Throughout my experience as a dividend growth investor, I have identified three types of dividend growth stocks. Each type of equities comes with a distinct set of yield and growth characteristics, which the enterprising dividend investor can use to their advantage.
In my dividend portfolio, I own all types of equities, in order to benefit from long-term growth and also to add some sustainable high income in case growth doesn’t turn out as expected.
The three types include:
1) High yielding stocks which typically grow distributions more slowly.
Most companies in this category include utilities, telecom, real estate investment trusts and many master limited partnerships. Many of these companies are natural monopolies over a certain activity such as electricity transmission in a particular area. There could be government regulation which ensures the monopoly status in a particular region, but also limits the amount of profits and returns on capital that companies could enjoy.

Stored records:

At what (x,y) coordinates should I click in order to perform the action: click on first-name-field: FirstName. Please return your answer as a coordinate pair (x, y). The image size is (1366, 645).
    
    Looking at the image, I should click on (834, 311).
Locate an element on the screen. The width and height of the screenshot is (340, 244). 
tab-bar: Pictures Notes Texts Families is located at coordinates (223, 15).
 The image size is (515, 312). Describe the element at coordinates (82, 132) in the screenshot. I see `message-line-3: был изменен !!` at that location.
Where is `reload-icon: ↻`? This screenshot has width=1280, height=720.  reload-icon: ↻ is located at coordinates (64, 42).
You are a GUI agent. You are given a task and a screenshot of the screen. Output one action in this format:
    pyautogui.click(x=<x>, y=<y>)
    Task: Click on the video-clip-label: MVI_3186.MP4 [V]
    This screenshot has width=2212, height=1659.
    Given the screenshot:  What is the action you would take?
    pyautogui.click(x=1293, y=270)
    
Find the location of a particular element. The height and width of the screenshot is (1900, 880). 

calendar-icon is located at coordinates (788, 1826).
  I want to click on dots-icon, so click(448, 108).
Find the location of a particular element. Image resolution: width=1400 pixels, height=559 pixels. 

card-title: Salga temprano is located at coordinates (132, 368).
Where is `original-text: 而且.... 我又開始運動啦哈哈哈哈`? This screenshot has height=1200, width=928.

Check your understanding:
a - List the kinds of companies that the passage on dividend growth stocks places in the high-yield category.
b - Write the next few sentences of the passage on dividend growth stocks, continuing after its last sentence.
The data come from a different source than the text.

Results of the tasks:
a - Utilities, telecom, real estate investment trusts, master limited partnerships

b -
Others, as in the case of REITs, have properties which are already established, and would take a lot of effort from competitors to replicate that success. After all, the chances of a competitor building a new mall next to an established one are very low, as it takes time to build something and might be impractical to engage in a price war to compete for customers when you have steep upfront costs to foot. These companies generate stable streams of earnings, which do not grow quickly, but are dependable. This results in fewer dividend cuts during recessions. Because of their slow growth, such companies typically yield more than the market.
Examples of companies in the first type include:
2) Companies in the sweet spot.
These are dividend stalwarts, which generate strong earnings growth, and have average or above average yields. Some of these companies tend to satisfy everyday consumer needs for medicine, cosmetics, toiletries, food, gas etc. They tend to have strong brand names and wide moats which help these companies to charge a premium price to customers. The perceived qualities of these everyday products or services, make them a preferred choice for customers, who might be willing to go out of their way in order to find what they are looking for.
For example, consumers would prefer Tylenol to its generic version. Others loyally purchase Gillette shaving products on a regular basis, without hesitation. These repeatable purchases, multiplied by millions of consumers worldwide, lead to a diversified stream of revenues for the companies that sell those products.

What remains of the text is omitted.